В лабиринте из визитов
— Куда? — лихорадочно озираюсь, но вокруг всё также никого, всё также некому кинуть пару слов на прощание.
— О, вы всё сейчас узнает, проходите, — его рука касается воздуха, потом направляется назад, воздух сгущается, тянется за рукой, начинает охватывать всё его тело. И Мерлин растворяется. Ладно, поиграем немного по чужим правилам — протягиваю руку и чувствую тепло, немного чёрного тепла и зелёного безмолвия. Hадеюсь, не так к нам приходит смерть.
3Осторожно опустив ноги с высокой белой кровати, Ян осторожно нащупал пальцами мягкий ворсистый ковёр, после чего приподнялся, потянулся и стал с любопытством оглядываться по сторонам. Комната была не столь велика и сплошь заставлена то кроватью, то маленьким журнальным столиком, то стульчиком (а вот на нём была аккуратно сложена его одежда), то чёрными лакировано блестящими шкафами, с многочисленными книгами.
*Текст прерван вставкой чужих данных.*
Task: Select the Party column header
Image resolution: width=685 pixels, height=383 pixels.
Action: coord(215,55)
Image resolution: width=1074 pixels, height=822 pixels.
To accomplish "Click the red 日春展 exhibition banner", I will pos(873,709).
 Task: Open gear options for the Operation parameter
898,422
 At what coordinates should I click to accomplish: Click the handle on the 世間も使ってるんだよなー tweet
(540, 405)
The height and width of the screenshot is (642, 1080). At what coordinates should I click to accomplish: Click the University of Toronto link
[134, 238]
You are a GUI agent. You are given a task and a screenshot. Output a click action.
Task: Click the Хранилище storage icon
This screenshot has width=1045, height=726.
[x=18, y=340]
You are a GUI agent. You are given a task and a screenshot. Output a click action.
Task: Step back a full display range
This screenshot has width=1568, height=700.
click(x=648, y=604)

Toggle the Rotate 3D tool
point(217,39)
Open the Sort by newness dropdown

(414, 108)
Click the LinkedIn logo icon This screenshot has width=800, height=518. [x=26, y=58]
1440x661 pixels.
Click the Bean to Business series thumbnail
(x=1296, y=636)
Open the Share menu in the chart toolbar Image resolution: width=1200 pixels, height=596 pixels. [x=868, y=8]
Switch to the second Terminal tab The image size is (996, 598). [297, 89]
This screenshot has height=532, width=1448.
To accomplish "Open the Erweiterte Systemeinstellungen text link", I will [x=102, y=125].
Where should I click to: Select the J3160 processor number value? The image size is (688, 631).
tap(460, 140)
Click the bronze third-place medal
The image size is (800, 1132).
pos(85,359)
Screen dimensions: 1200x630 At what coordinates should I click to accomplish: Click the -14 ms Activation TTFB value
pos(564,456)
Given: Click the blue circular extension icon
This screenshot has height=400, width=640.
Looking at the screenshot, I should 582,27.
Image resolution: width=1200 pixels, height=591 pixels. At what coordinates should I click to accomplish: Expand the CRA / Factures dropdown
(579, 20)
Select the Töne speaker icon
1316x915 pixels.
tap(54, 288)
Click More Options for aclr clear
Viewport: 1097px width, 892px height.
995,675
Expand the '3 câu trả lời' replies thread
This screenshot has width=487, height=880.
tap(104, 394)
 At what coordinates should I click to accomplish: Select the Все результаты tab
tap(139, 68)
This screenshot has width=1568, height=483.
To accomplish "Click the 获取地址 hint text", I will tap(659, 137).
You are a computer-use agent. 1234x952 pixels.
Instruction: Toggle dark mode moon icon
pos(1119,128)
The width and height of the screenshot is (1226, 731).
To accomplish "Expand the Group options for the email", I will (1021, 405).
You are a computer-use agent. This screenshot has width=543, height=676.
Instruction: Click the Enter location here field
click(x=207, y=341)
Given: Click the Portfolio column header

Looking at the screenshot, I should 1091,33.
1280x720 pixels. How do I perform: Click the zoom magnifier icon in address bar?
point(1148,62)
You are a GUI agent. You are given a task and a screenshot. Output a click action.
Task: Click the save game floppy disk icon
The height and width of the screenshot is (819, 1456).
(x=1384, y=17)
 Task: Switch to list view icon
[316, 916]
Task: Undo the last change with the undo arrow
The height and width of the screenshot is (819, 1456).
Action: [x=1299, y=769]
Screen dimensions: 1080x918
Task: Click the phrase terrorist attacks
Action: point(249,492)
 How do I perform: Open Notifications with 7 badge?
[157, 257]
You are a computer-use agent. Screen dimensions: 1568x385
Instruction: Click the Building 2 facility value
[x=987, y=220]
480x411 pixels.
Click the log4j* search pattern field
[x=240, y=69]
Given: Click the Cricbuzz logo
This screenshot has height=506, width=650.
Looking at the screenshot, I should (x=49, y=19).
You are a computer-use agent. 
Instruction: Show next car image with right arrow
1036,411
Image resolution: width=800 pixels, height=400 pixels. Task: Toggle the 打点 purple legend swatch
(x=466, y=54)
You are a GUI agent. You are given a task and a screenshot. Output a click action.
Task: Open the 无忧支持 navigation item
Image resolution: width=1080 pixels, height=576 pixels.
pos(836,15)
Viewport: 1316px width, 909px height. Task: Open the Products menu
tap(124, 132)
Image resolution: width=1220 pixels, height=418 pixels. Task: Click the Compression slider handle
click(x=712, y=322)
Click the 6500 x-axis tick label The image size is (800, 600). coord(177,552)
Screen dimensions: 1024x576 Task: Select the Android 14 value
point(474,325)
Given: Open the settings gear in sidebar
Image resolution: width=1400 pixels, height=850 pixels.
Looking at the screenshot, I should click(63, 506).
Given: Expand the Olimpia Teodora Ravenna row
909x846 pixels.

Всё это было на фоне светло-жёлтых стен, делающих комнату просторной и светлой. Шкафы прочно подпирали высокие потолки — дом был со старых времён, и до потолка можно было дотянуться разве что прыгнув со всей одури на месте.
Ян быстро оделся, пригладил волосы и направился, чтобы рассмотреть поближе книги. Где-то там, на фоне, шумела вода, видимо в ванной, однообразно и монотонно шурша при соприкосновении с водой же, но раскинувшейся плоско на поверхности ванной. "Hадо будет и мне душ принять", — автоматически отметил Ян, отметил и забыл. После пары шагов он внезапно оглянулся назад, оглянулся и посмотрел за окно — а окна тоже были огромные, просторные, вольготно прорезавшие стену, замкнутые в строгие деревянные рамы… А там, за окном, шёл снег. Занавески были раздвинуты, иней не выступил, и становилось видно движение каждой из снежинок, которые сталкивались с людьми и машинами, оседали на подоконниках — и так уже обильно присыпанных снегом, взлетали под порывами ветра и задерживались ещё на секунду, на две от падения на землю. Зима. "Эх, сейчас бы на лыжи и в лес забраться поглубже, и прокатиться, да с горки…"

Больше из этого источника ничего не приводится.